Titled “The Recordings: Voices from the Shoah Tapes,” the exhibition, which runs through March 29, features audio that has never been available in the United States. The setup is deliberately spare: one intimate room with 10 listening stations where visitors can hear the recordings in the interviewees’ original languages, with English transcripts displayed on adjacent screens.
Lanzmann and his staff interviewed survivors, bystanders and perpetrators, recording those exchanges on audio cassette tapes. When speaking with Nazi perpetrators, the interviewer’s recording device was usually hidden, for instance in a bag.
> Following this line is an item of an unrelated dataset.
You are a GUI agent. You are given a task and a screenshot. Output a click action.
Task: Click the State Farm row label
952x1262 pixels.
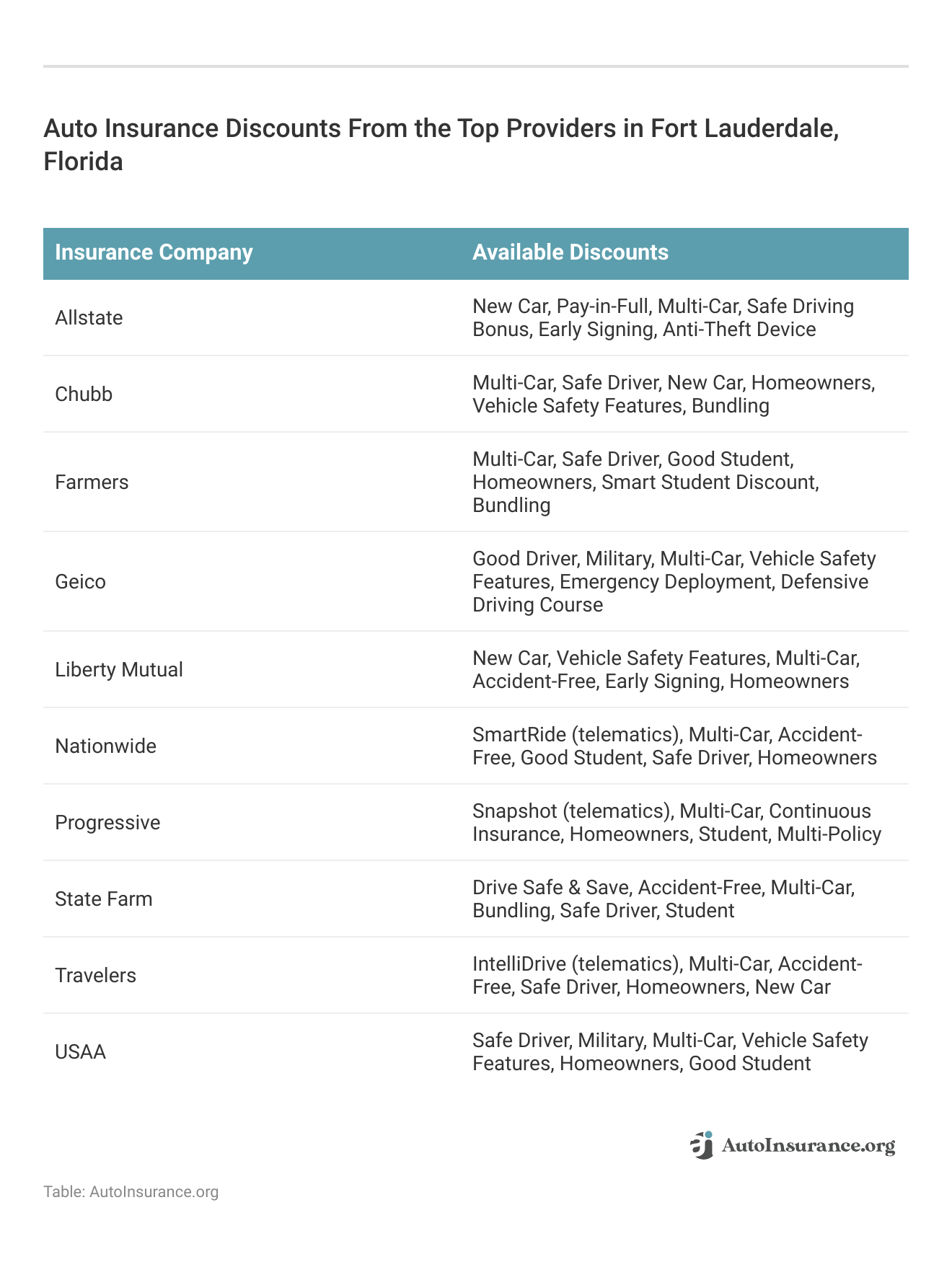[x=104, y=899]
Among the interview subjects available at the New York exhibit is Edmund Veesenmayer, a German diplomat and high-ranking SS officer.
What distinguishes the exhibition is its focus on hearing, said Tamar Lewinsky, curator for audiovisual media at the Judisches Museum Berlin (Berlin’s Jewish museum), who also curated the New York City exhibition. “This turns a visit into a lesson in listening,” she said. “In terms of content, it provides previously unknown insights into Lanzmann’s complex and longstanding research work and his conceptual considerations long before filming began.”
Among them, she said, was “that the filmmaker first explored all aspects of the Shoah before the Final Solution—the mass murder in the extermination camps—became his main theme.”

Selections from the Lanzmann audio archives are also available at the Judisches Museum Berlin through April 12 and at the Shoah Memorial in Paris through March 29. Together, the three concurrent exhibitions mark the first public presentations of the cassettes.
In 2023, both the Lanzmann audio archive and the Shoah documentary were added to the UNESCO Memory of the World Program, meant to preserve the world’s documentary heritage, particularly in areas affected by conflict and/or natural disaster. Unused footage from the actual filming of Shoah is in the collection of the United States Holocaust Memorial Museum in Washington, D.C.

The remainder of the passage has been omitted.